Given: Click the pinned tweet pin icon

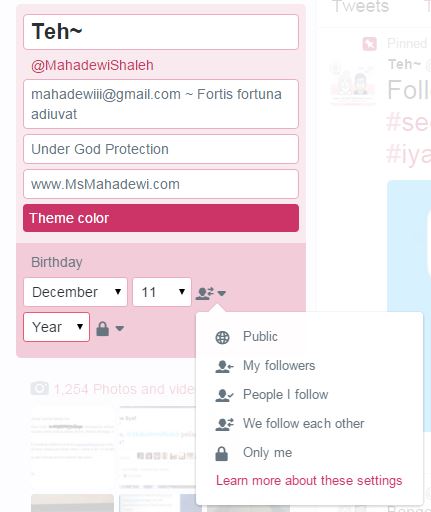Looking at the screenshot, I should [x=369, y=44].
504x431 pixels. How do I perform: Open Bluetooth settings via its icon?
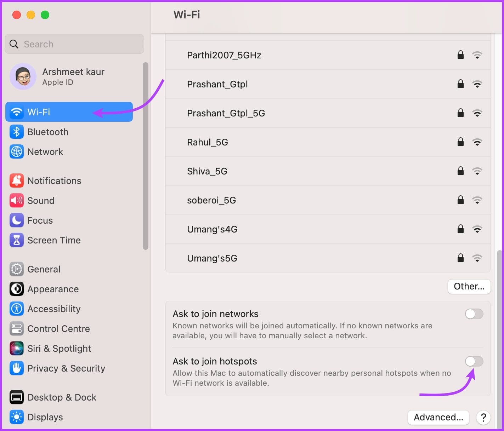[x=16, y=132]
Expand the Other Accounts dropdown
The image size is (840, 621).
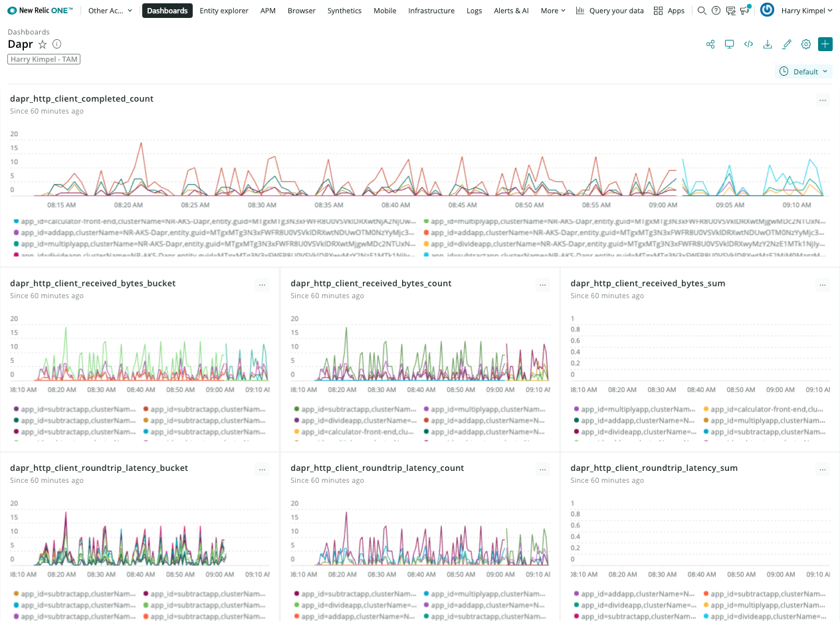point(110,11)
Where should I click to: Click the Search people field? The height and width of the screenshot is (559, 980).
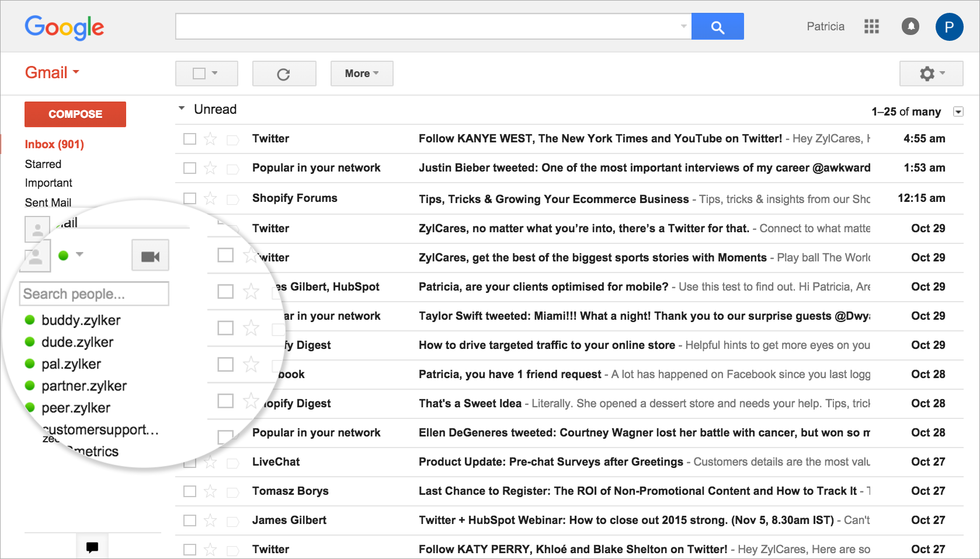(95, 294)
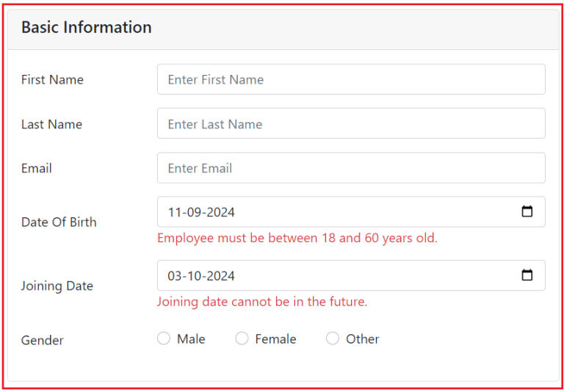Click the Date Of Birth label
Screen dimensions: 564x392
[x=59, y=222]
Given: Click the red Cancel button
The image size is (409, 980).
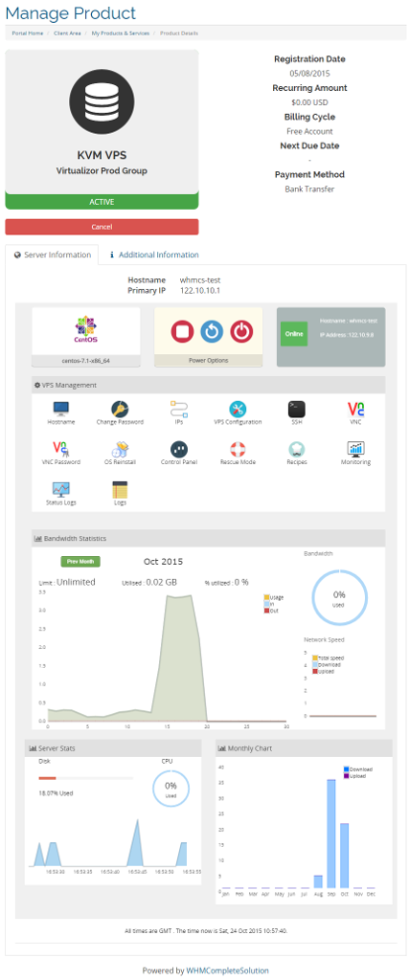Looking at the screenshot, I should click(102, 227).
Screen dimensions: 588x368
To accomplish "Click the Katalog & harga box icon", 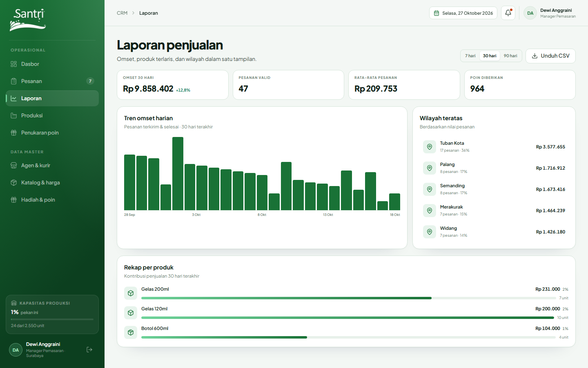I will 13,183.
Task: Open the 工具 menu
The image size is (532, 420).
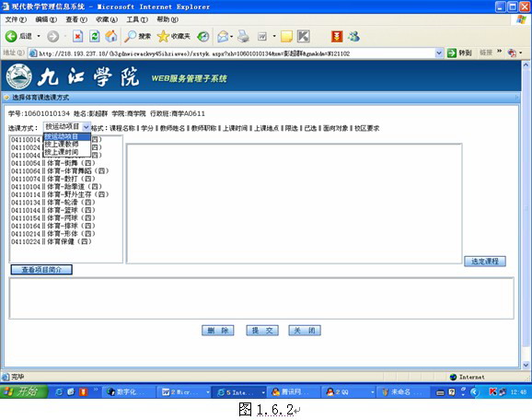Action: (137, 19)
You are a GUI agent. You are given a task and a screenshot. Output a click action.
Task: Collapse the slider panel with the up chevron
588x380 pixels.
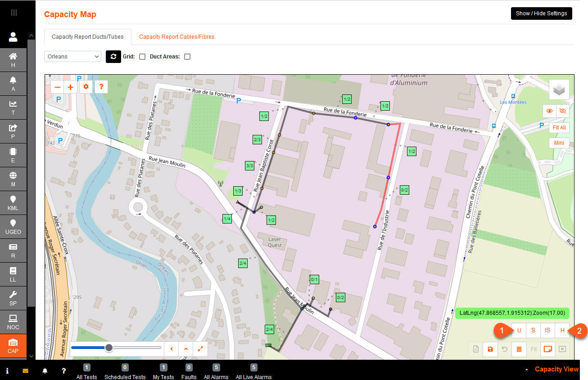pos(185,348)
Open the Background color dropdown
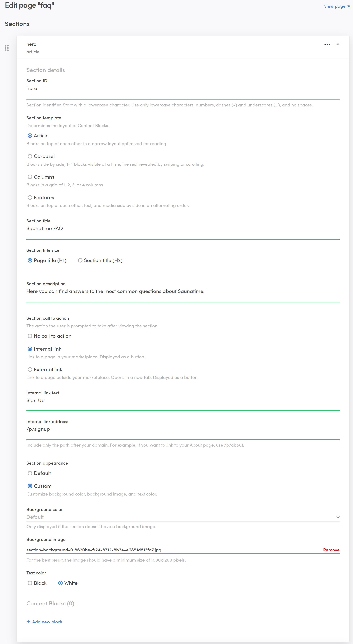The height and width of the screenshot is (644, 353). click(183, 517)
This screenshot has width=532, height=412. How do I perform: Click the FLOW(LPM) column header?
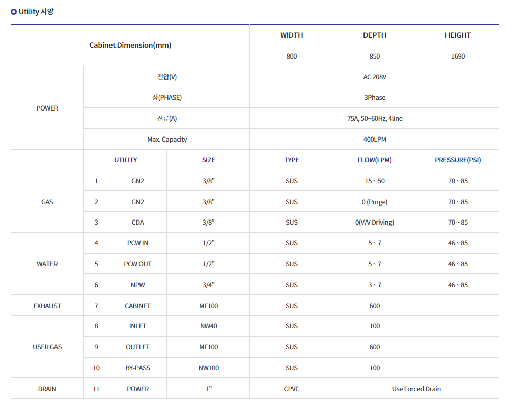coord(374,160)
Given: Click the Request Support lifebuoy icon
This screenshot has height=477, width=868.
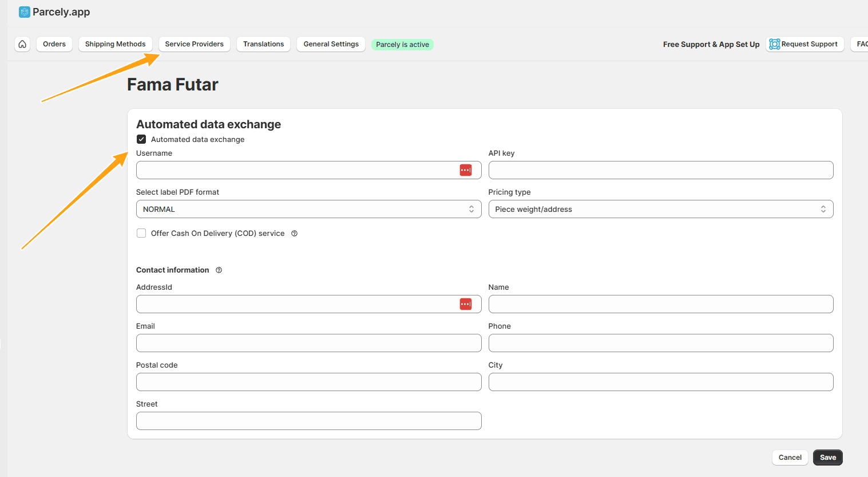Looking at the screenshot, I should (x=775, y=44).
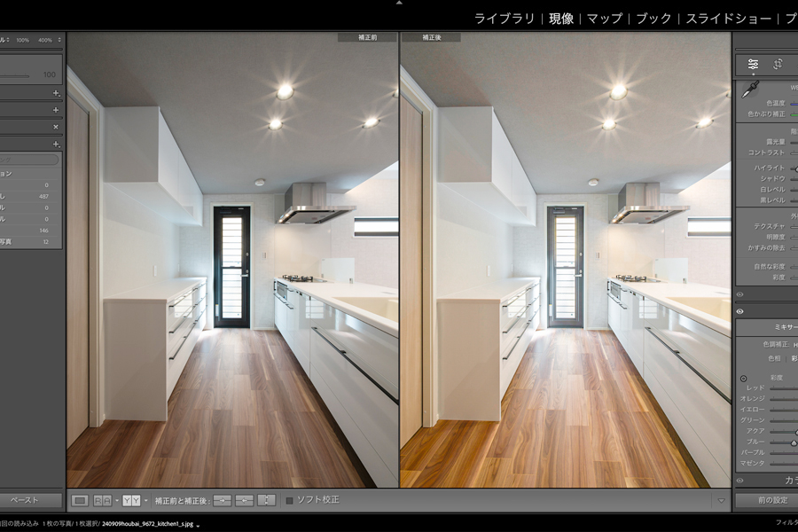This screenshot has height=532, width=798.
Task: Enable the ソフト校正 soft proofing checkbox
Action: coord(289,500)
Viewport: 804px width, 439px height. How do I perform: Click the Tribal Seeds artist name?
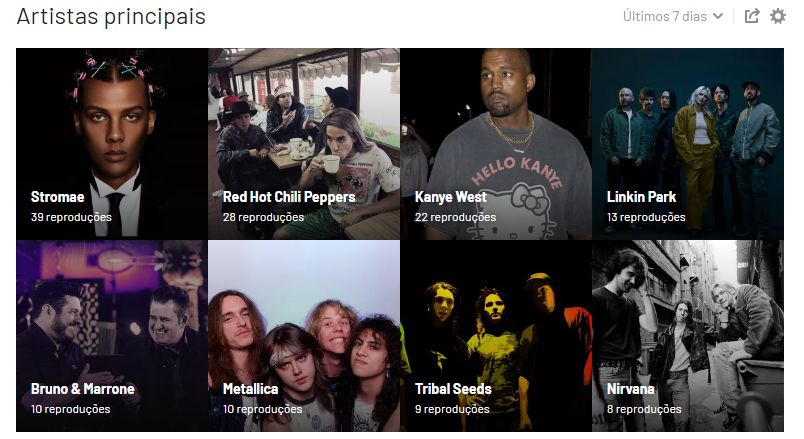tap(453, 389)
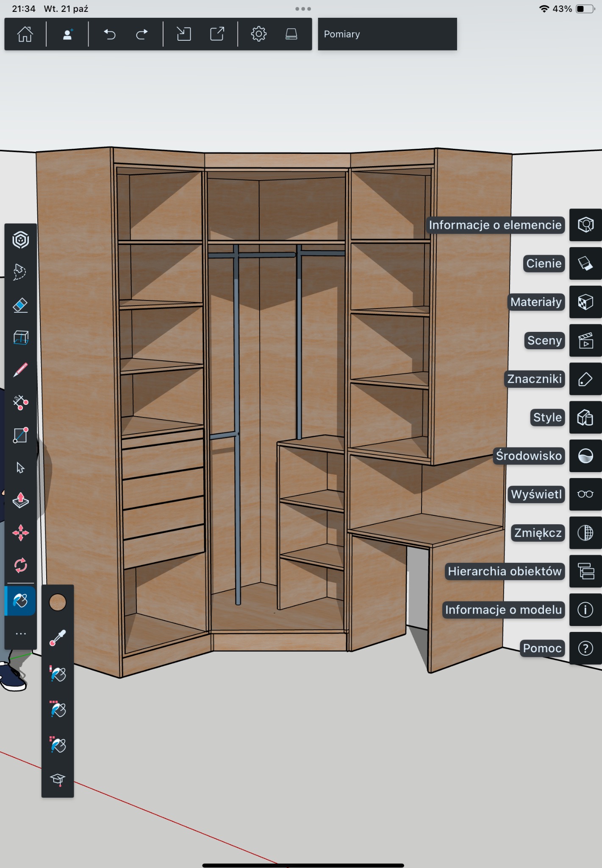Image resolution: width=602 pixels, height=868 pixels.
Task: Expand the three-dot more tools button
Action: point(20,634)
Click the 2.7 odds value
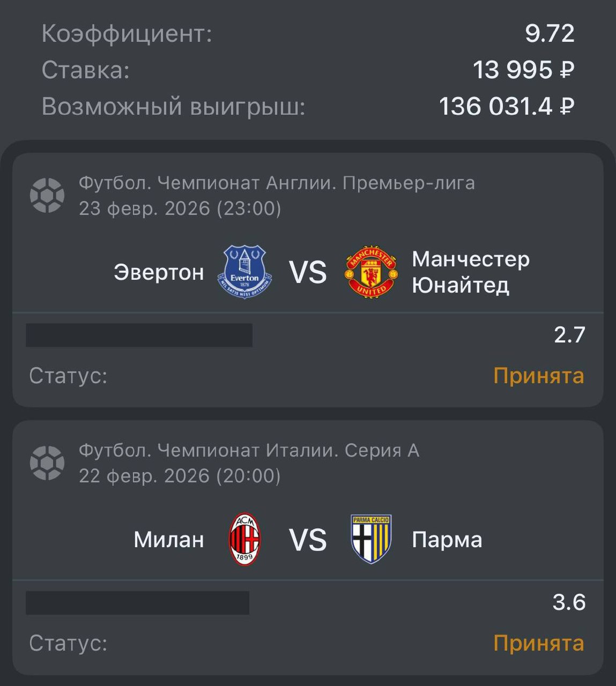This screenshot has height=686, width=616. (x=569, y=335)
+---+
_BRIEF:_
No pictures should appear in the copy; write out exactly the lines from the one containing "588x380 pixels." through the end of the material.

_YOUR RESPONSE:_
588x380 pixels.
pos(185,348)
Open the Background color dropdown
The height and width of the screenshot is (644, 353). click(183, 517)
This screenshot has width=532, height=412. How do I perform: Click the FLOW(LPM) column header?
coord(374,160)
Given: Click the Request Support lifebuoy icon
This screenshot has height=477, width=868.
Looking at the screenshot, I should (x=775, y=44).
This screenshot has height=532, width=798.
Task: Enable the ソフト校正 soft proofing checkbox
Action: coord(289,500)
Viewport: 804px width, 439px height. How do I perform: Click the Tribal Seeds artist name?
tap(453, 389)
Image resolution: width=602 pixels, height=868 pixels.
Task: Expand the three-dot more tools button
Action: point(20,634)
Click the 2.7 odds value
This screenshot has height=686, width=616. (x=569, y=335)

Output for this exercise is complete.